— start of INFORMATION PROVIDED —

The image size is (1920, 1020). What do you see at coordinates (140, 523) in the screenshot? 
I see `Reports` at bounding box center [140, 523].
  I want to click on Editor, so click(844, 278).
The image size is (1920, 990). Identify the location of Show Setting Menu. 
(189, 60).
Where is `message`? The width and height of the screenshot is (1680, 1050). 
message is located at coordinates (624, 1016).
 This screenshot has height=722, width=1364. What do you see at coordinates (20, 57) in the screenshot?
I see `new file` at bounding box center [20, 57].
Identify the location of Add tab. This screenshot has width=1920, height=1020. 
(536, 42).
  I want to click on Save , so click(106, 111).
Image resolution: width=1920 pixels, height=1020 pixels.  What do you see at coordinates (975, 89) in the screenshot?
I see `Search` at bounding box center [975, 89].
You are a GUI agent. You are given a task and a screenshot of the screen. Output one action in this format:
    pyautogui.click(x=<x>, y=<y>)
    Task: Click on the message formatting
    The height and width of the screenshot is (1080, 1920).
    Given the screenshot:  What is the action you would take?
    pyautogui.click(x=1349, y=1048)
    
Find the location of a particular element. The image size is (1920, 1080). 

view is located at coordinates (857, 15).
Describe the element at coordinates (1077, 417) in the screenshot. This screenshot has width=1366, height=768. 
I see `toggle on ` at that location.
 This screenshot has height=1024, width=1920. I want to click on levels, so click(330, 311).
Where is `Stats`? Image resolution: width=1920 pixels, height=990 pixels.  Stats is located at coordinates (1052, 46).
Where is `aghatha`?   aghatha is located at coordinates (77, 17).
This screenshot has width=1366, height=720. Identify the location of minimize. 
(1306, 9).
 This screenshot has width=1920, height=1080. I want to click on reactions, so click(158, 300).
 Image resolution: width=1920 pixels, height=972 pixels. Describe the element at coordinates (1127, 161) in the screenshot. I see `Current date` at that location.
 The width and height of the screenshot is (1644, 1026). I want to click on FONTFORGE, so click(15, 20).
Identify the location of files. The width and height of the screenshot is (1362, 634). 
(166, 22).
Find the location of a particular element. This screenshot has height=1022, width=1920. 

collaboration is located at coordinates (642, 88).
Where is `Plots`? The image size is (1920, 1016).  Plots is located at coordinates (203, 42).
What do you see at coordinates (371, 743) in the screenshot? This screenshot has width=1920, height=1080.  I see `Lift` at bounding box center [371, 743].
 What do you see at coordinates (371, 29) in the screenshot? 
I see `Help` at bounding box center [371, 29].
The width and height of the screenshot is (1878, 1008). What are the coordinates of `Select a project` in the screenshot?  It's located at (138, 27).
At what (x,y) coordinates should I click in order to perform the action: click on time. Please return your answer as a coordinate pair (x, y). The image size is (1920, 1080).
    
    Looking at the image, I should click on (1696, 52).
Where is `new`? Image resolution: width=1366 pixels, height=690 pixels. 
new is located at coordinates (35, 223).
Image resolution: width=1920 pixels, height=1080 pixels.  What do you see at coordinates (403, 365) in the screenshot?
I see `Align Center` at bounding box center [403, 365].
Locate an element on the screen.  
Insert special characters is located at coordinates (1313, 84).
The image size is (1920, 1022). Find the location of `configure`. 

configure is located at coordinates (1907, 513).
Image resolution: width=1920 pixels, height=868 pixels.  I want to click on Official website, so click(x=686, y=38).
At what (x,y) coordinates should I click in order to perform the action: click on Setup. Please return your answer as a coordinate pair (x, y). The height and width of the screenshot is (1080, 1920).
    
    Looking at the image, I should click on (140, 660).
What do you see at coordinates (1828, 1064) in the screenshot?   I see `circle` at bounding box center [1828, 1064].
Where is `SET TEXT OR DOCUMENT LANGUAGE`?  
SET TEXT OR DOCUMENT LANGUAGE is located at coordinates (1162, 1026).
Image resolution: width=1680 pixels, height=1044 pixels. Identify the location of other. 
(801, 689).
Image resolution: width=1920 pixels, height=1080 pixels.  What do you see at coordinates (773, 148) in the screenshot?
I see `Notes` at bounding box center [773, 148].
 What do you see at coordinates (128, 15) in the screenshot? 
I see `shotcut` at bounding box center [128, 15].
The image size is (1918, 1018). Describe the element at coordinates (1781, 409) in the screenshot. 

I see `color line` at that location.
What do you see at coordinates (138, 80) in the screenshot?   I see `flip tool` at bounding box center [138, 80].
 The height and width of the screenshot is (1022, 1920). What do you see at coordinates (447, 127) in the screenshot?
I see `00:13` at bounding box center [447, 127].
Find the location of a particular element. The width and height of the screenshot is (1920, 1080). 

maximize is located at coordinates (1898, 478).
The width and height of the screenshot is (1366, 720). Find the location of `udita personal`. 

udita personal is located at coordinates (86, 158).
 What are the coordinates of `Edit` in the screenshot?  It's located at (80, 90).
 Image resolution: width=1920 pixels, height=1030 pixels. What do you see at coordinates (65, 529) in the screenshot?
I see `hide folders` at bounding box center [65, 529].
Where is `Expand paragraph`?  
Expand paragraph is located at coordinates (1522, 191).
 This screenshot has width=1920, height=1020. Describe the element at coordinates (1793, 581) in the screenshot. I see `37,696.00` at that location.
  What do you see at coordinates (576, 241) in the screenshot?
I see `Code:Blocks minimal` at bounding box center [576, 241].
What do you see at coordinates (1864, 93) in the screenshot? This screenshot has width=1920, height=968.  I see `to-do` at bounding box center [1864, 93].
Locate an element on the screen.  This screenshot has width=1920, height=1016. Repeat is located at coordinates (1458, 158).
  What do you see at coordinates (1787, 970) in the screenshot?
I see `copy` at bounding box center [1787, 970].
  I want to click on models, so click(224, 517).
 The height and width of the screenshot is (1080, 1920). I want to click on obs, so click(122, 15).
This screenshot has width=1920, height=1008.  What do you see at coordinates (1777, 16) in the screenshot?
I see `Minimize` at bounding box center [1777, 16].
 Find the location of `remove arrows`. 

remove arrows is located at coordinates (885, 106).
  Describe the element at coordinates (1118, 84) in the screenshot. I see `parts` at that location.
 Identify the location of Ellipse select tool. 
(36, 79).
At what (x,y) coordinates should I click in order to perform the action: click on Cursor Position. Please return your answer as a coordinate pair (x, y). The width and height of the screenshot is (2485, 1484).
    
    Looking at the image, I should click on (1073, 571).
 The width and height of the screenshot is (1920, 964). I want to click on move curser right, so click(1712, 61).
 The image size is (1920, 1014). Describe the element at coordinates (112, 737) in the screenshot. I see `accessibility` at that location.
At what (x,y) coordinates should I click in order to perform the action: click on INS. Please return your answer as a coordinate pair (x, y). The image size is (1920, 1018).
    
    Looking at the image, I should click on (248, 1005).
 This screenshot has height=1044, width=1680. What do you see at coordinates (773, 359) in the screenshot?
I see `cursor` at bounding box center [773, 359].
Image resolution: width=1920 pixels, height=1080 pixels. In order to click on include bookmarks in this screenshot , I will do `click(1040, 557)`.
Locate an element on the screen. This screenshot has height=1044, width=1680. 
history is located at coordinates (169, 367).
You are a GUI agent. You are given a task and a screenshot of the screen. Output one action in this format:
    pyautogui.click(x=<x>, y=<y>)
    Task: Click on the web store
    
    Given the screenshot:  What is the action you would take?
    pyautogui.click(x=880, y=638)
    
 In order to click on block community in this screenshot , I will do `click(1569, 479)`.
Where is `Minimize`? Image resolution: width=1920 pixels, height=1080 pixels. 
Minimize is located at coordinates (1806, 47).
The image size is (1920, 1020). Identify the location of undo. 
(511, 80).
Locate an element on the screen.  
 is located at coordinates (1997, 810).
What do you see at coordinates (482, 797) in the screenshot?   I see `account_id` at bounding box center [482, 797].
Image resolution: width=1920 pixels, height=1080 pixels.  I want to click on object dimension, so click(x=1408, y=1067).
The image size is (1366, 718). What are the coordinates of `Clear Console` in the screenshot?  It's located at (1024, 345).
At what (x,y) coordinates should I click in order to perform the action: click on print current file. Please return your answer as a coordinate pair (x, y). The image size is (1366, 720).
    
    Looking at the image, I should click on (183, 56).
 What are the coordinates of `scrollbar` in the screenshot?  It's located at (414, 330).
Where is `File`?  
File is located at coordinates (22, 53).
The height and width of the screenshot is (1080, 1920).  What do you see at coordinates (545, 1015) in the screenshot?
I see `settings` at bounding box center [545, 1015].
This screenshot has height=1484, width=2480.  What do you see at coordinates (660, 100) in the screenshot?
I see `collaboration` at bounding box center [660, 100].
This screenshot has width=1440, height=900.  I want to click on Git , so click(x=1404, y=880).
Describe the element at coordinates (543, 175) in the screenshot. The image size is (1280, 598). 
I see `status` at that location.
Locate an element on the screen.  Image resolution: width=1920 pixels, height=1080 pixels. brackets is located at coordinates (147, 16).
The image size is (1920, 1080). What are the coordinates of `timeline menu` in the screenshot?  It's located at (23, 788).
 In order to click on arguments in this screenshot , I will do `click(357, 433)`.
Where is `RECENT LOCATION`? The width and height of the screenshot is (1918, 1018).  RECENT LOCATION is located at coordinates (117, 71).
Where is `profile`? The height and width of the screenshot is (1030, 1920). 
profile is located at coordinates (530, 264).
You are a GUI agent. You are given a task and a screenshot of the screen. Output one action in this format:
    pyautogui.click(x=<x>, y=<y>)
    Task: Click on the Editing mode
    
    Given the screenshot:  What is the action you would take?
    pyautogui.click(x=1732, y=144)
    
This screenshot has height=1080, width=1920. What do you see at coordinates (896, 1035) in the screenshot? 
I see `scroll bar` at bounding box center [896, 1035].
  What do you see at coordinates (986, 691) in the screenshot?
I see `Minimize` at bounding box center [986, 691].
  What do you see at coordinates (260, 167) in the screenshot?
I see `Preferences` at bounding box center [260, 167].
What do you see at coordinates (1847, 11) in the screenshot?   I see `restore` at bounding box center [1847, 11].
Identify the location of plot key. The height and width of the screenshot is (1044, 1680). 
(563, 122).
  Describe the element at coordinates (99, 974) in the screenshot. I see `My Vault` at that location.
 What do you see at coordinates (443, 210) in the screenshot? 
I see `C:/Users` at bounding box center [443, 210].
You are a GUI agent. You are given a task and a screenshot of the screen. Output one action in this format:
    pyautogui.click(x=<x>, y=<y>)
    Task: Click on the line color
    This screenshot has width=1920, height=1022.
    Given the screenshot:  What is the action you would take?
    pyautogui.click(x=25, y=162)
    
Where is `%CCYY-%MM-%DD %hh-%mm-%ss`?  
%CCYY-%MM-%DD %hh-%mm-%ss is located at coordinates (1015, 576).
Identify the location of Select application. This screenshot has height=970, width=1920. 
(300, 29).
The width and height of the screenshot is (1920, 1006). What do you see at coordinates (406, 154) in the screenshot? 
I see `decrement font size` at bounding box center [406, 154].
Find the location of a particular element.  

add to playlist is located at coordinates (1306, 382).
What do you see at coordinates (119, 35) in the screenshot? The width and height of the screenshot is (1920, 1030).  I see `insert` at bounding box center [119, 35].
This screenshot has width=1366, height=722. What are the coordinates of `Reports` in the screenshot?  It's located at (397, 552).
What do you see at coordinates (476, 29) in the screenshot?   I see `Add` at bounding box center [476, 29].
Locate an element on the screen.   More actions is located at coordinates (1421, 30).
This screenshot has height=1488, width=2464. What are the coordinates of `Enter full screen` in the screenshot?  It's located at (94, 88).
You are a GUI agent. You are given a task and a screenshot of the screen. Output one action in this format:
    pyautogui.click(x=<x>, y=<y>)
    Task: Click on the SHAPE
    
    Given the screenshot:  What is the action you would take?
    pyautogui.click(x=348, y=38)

— end of INFORMATION PROVIDED —

**YOUR OBJECTIVE**
Can you copy the rows above word for word, from the first row through the line containing "coordinates (77, 17).", including that line?

**WORKED SOLUTION**
The image size is (1920, 1020). What do you see at coordinates (140, 523) in the screenshot? 
I see `Reports` at bounding box center [140, 523].
  I want to click on Editor, so click(844, 278).
The image size is (1920, 990). Identify the location of Show Setting Menu. 
(189, 60).
Where is `message`? The width and height of the screenshot is (1680, 1050). 
message is located at coordinates (624, 1016).
 This screenshot has height=722, width=1364. What do you see at coordinates (20, 57) in the screenshot?
I see `new file` at bounding box center [20, 57].
Identify the location of Add tab. This screenshot has width=1920, height=1020. 
(536, 42).
  I want to click on Save , so click(106, 111).
Image resolution: width=1920 pixels, height=1020 pixels.  What do you see at coordinates (975, 89) in the screenshot?
I see `Search` at bounding box center [975, 89].
You are a GUI agent. You are given a task and a screenshot of the screen. Output one action in this format:
    pyautogui.click(x=<x>, y=<y>)
    Task: Click on the message formatting
    The height and width of the screenshot is (1080, 1920).
    Given the screenshot:  What is the action you would take?
    pyautogui.click(x=1349, y=1048)
    
Find the location of a particular element. The image size is (1920, 1080). 

view is located at coordinates (857, 15).
Describe the element at coordinates (1077, 417) in the screenshot. This screenshot has width=1366, height=768. 
I see `toggle on ` at that location.
 This screenshot has height=1024, width=1920. I want to click on levels, so click(330, 311).
Where is `Stats`? Image resolution: width=1920 pixels, height=990 pixels.  Stats is located at coordinates (1052, 46).
Where is `aghatha`?   aghatha is located at coordinates (77, 17).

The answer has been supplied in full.